Kadisdik juga menyampaikan apresiasi kepada BPBD, damkar, polsek, danramil, kecamatan, dan dinkes setempat atas respons cepat dalam membantu proses evakuasi dan penanganan di lapangan.

“Alhamdulillah, penanganan berjalan cepat. Semua pihak bergerak bersama memastikan keamanan dan keselamatan siswa menjadi prioritas,” katanya.

Selain itu, SMKN Gunung Putri akan melakukan pertemuan dengan wali murid untuk menjelaskan kejadian yang menimpa gedung sekolah serta sosialisasi mekanisme pembelajaran sementara.

Tanggapan dari Gubernur Jabar

Sebelumnya, Gubernur Jabar Dedi Mulyadi menyampaikan bahwa musibah ini menjadi pengingat bahwa masih banyak sekolah di Jawa Barat yang kualitas bangunannya belum memenuhi standar.

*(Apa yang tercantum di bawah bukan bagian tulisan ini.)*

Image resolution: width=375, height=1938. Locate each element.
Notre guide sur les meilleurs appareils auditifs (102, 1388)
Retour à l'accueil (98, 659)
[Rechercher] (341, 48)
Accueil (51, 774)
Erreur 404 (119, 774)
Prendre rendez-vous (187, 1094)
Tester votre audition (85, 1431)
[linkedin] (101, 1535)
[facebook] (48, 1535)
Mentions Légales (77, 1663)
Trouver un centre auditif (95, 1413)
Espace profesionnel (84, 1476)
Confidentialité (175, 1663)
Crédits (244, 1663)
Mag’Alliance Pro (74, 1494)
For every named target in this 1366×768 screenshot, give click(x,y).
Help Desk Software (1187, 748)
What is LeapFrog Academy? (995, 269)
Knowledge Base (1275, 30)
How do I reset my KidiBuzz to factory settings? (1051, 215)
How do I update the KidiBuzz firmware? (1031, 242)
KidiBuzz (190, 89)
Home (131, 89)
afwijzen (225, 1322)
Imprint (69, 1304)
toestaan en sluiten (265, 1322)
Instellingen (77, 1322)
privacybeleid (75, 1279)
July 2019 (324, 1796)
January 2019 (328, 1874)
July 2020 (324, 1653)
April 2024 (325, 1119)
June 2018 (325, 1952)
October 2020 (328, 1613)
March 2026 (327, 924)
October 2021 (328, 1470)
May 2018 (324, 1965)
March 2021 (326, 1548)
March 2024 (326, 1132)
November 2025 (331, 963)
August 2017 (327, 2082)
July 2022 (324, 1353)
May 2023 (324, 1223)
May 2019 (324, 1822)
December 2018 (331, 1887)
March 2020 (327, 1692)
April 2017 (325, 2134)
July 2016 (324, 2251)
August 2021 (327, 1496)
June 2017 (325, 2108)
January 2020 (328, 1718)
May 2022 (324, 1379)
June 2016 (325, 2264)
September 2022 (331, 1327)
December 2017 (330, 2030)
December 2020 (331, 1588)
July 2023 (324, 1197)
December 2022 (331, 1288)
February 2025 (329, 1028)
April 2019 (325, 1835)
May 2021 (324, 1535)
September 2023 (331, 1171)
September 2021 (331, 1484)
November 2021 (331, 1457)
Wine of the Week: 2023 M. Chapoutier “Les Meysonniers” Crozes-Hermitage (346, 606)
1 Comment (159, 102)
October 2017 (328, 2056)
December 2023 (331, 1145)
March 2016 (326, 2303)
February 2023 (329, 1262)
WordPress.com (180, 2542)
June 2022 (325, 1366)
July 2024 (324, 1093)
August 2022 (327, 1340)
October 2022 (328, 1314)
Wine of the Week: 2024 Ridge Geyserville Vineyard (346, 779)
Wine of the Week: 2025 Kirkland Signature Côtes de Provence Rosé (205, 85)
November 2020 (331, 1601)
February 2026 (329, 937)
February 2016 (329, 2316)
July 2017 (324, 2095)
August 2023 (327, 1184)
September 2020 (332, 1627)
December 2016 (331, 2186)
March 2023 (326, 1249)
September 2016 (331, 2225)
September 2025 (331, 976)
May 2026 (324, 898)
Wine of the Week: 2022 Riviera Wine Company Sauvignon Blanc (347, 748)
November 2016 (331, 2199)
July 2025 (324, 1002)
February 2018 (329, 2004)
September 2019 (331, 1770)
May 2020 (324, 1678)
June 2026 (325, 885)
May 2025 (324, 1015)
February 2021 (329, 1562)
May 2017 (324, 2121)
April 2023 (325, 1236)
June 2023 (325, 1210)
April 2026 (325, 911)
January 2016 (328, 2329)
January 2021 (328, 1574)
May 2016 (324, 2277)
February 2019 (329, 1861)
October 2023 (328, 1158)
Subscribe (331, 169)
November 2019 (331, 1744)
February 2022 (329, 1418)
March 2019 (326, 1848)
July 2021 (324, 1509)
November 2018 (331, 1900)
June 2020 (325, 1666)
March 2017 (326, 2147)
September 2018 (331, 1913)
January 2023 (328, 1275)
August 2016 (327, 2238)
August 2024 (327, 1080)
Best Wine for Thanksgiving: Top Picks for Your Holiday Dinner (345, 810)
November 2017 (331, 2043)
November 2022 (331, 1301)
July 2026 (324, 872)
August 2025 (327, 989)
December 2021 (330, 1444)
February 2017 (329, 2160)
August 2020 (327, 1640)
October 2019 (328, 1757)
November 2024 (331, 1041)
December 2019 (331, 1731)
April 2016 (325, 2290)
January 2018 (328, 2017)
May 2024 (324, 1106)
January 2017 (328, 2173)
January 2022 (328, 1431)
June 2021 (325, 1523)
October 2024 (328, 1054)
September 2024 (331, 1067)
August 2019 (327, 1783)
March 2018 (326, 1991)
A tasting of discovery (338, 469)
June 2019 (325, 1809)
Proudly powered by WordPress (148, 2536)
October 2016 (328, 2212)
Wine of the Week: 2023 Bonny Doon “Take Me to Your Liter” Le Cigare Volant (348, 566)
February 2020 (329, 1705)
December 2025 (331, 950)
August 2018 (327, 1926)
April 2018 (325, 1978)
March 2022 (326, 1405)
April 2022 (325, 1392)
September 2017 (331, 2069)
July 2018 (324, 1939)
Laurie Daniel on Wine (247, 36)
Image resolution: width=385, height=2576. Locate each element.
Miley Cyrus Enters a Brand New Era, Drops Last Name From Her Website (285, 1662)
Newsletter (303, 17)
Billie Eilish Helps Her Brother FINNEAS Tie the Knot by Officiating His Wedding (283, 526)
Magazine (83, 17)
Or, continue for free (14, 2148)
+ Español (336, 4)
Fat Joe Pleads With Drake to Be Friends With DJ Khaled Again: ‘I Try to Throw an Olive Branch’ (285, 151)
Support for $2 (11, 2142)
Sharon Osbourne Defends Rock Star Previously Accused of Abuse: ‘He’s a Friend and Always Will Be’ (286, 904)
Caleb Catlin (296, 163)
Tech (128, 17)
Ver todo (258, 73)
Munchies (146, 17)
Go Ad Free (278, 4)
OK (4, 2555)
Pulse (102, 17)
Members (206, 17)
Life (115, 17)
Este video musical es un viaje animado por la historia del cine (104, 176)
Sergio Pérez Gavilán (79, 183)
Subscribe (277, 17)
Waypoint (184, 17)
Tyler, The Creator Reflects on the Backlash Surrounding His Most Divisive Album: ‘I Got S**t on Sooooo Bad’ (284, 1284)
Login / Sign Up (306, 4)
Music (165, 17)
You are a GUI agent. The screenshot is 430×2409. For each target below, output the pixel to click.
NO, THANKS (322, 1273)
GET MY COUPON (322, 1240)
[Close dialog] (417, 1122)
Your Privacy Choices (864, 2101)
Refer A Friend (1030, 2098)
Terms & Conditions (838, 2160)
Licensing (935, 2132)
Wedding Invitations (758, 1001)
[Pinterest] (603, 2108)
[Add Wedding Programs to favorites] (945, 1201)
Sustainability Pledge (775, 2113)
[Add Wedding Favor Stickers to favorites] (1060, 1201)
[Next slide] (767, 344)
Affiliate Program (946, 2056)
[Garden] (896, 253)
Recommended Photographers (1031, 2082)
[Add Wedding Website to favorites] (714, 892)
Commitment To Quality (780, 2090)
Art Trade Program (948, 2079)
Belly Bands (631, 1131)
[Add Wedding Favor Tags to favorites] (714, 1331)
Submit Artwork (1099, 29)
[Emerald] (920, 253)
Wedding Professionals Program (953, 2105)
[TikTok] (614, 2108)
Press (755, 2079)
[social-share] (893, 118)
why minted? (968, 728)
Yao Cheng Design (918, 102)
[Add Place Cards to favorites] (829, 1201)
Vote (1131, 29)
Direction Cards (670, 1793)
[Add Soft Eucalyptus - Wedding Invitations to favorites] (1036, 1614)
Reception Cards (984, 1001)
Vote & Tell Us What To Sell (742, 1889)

“Salah satu pekerjaan rumah di Jawa Barat adalah banyaknya sekolah menengah kejuruan atau SMA yang kualitas pembangunannya di bawah standar. Sehingga ketika ada angin kencang, hujan deras berakibat pada robohnya sekolah tersebut,” katanya.

Ia menambahkan, Pemprov Jabar akan segera membangun kembali ruang-ruang kelas dengan konstruksi yang lebih berkualitas dan aman bagi kegiatan belajar. “Dalam waktu cepat kami ingin membangun kembali sekolah tersebut dengan ruang kelas yang lebih berkualitas,” ucap Dedi.

Atas kejadian ini, Dedi menyampaikan permohonan maaf kepada masyarakat dan pihak sekolah. Ia memastikan langkah-langkah penanganan sudah dilakukan sejak laporan diterima.

Kronologi Lengkap Kebocoran Atap

Dalam keterangan tertulisnya, Plt. Kepala SMKN Gunung Putri, Nani Yulianti, menjelaskan kronologi lengkap kejadian. Ia menyebut, semula kondisi Gedung R yang terdiri dari 5 ruang kelas (XI las 3, XII las 1, XII las 2, XII mesin 2, dan XI mesin 2) dalam keadaan kondusif tanpa tanda-tanda kerusakan.

Saat hujan lebat disertai angin kencang melanda sekitar pukul 14.00 WIB, kemudian pada pukul 14.40 WIB, pohon mangga di belakang gedung tumbang dan menimpa atap ruang 21, menyebabkan runtuhnya atap di empat ruang lainnya (ruang 17–20).

“Sebagian siswa saat itu sedang praktik di bengkel dan melakukan pemeriksaan kesehatan di pendopo. Setelah kejadian, siswa yang terdampak segera dievakuasi ke UKS dan dibawa ke fasilitas kesehatan terdekat,” sebutnya.

Evakuasi pun dilakukan dengan bantuan ambulans Puskesmas Gunung Putri dan ambulans Desa Wanaherang, dibantu oleh BPBD, Damkar, Polsek, Danramil, dan Dinkes Kabupaten Bogor.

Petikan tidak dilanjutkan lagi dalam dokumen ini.